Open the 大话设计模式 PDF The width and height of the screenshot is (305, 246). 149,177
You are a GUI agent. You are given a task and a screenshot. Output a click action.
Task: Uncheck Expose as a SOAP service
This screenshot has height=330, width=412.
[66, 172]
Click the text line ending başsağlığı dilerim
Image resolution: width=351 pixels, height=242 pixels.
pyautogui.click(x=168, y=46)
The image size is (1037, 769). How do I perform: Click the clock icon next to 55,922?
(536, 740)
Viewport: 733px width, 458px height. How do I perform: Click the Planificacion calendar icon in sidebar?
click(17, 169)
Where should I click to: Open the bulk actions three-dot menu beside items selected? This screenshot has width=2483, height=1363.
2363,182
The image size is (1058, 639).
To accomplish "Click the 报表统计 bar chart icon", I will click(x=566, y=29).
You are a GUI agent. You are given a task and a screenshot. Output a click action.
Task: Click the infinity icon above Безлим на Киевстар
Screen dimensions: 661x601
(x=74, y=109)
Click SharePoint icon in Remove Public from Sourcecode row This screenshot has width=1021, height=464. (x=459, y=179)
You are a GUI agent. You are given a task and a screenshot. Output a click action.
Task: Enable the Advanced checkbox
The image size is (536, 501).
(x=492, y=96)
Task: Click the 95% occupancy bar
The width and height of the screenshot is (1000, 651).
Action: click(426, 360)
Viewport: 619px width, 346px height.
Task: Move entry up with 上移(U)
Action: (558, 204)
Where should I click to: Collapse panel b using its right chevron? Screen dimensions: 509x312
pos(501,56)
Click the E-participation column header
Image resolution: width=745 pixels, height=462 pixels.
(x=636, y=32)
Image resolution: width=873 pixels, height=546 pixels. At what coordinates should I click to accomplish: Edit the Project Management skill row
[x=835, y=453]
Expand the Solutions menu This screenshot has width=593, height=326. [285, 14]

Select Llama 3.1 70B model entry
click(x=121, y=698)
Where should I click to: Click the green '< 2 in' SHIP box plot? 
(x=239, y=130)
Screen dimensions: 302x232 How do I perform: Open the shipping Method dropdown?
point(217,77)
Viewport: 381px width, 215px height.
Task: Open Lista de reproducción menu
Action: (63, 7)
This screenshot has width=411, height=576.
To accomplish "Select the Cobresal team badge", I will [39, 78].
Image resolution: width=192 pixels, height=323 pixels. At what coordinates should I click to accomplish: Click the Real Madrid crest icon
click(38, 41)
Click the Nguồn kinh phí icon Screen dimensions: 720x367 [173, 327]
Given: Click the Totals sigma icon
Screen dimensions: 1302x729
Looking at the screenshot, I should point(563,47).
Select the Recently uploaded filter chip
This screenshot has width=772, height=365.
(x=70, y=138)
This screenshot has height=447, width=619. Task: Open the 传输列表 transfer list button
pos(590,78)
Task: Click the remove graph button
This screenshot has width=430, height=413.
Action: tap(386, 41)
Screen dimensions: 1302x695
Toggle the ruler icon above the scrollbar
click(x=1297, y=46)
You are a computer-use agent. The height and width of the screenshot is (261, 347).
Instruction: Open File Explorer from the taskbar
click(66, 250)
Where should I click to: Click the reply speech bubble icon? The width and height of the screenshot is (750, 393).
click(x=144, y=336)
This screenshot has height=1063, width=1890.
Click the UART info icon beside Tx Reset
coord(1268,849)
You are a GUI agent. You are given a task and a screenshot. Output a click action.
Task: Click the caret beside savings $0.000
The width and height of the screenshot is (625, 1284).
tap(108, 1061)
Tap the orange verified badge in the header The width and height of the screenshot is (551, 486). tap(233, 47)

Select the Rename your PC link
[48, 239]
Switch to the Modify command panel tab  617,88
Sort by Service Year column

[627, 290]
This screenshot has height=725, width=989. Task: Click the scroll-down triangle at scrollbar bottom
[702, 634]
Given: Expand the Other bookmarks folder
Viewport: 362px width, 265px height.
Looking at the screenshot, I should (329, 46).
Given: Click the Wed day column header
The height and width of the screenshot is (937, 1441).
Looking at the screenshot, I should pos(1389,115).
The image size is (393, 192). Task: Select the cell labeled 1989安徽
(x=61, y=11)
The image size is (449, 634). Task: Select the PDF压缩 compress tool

= = = =

Reproduce every one of the records above with no changes.

Response>
Open the 大话设计模式 PDF The width and height of the screenshot is (305, 246). 149,177
You are a GUI agent. You are given a task and a screenshot. Output a click action.
Task: Uncheck Expose as a SOAP service
This screenshot has height=330, width=412.
[66, 172]
Click the text line ending başsağlığı dilerim
Image resolution: width=351 pixels, height=242 pixels.
pyautogui.click(x=168, y=46)
The image size is (1037, 769). How do I perform: Click the clock icon next to 55,922?
(536, 740)
Viewport: 733px width, 458px height. How do I perform: Click the Planificacion calendar icon in sidebar?
click(17, 169)
Where should I click to: Open the bulk actions three-dot menu beside items selected? This screenshot has width=2483, height=1363.
2363,182
The image size is (1058, 639).
To accomplish "Click the 报表统计 bar chart icon", I will click(x=566, y=29).
You are a GUI agent. You are given a task and a screenshot. Output a click action.
Task: Click the infinity icon above Безлим на Киевстар
Screen dimensions: 661x601
(x=74, y=109)
Click SharePoint icon in Remove Public from Sourcecode row This screenshot has width=1021, height=464. (x=459, y=179)
You are a GUI agent. You are given a task and a screenshot. Output a click action.
Task: Enable the Advanced checkbox
The image size is (536, 501).
(x=492, y=96)
Task: Click the 95% occupancy bar
The width and height of the screenshot is (1000, 651).
Action: click(426, 360)
Viewport: 619px width, 346px height.
Task: Move entry up with 上移(U)
Action: (558, 204)
Where should I click to: Collapse panel b using its right chevron? Screen dimensions: 509x312
pos(501,56)
Click the E-participation column header
Image resolution: width=745 pixels, height=462 pixels.
(x=636, y=32)
Image resolution: width=873 pixels, height=546 pixels. At what coordinates should I click to accomplish: Edit the Project Management skill row
[x=835, y=453]
Expand the Solutions menu This screenshot has width=593, height=326. [285, 14]

Select Llama 3.1 70B model entry
click(x=121, y=698)
Where should I click to: Click the green '< 2 in' SHIP box plot? 
(x=239, y=130)
Screen dimensions: 302x232 How do I perform: Open the shipping Method dropdown?
point(217,77)
Viewport: 381px width, 215px height.
Task: Open Lista de reproducción menu
Action: (63, 7)
This screenshot has width=411, height=576.
To accomplish "Select the Cobresal team badge", I will [39, 78].
Image resolution: width=192 pixels, height=323 pixels. At what coordinates should I click to accomplish: Click the Real Madrid crest icon
click(38, 41)
Click the Nguồn kinh phí icon Screen dimensions: 720x367 [173, 327]
Given: Click the Totals sigma icon
Screen dimensions: 1302x729
Looking at the screenshot, I should point(563,47).
Select the Recently uploaded filter chip
This screenshot has width=772, height=365.
(x=70, y=138)
This screenshot has height=447, width=619. Task: Open the 传输列表 transfer list button
pos(590,78)
Task: Click the remove graph button
This screenshot has width=430, height=413.
Action: tap(386, 41)
Screen dimensions: 1302x695
Toggle the ruler icon above the scrollbar
click(x=1297, y=46)
You are a computer-use agent. The height and width of the screenshot is (261, 347).
Instruction: Open File Explorer from the taskbar
click(66, 250)
Where should I click to: Click the reply speech bubble icon? The width and height of the screenshot is (750, 393).
click(x=144, y=336)
This screenshot has height=1063, width=1890.
Click the UART info icon beside Tx Reset
coord(1268,849)
You are a GUI agent. You are given a task and a screenshot. Output a click action.
Task: Click the caret beside savings $0.000
The width and height of the screenshot is (625, 1284).
tap(108, 1061)
Tap the orange verified badge in the header The width and height of the screenshot is (551, 486). tap(233, 47)

Select the Rename your PC link
[48, 239]
Switch to the Modify command panel tab  617,88
Sort by Service Year column

[627, 290]
This screenshot has height=725, width=989. Task: Click the scroll-down triangle at scrollbar bottom
[702, 634]
Given: Expand the Other bookmarks folder
Viewport: 362px width, 265px height.
Looking at the screenshot, I should (329, 46).
Given: Click the Wed day column header
The height and width of the screenshot is (937, 1441).
Looking at the screenshot, I should pos(1389,115).
The image size is (393, 192). Task: Select the cell labeled 1989安徽
(x=61, y=11)
The image size is (449, 634). Task: Select the PDF压缩 compress tool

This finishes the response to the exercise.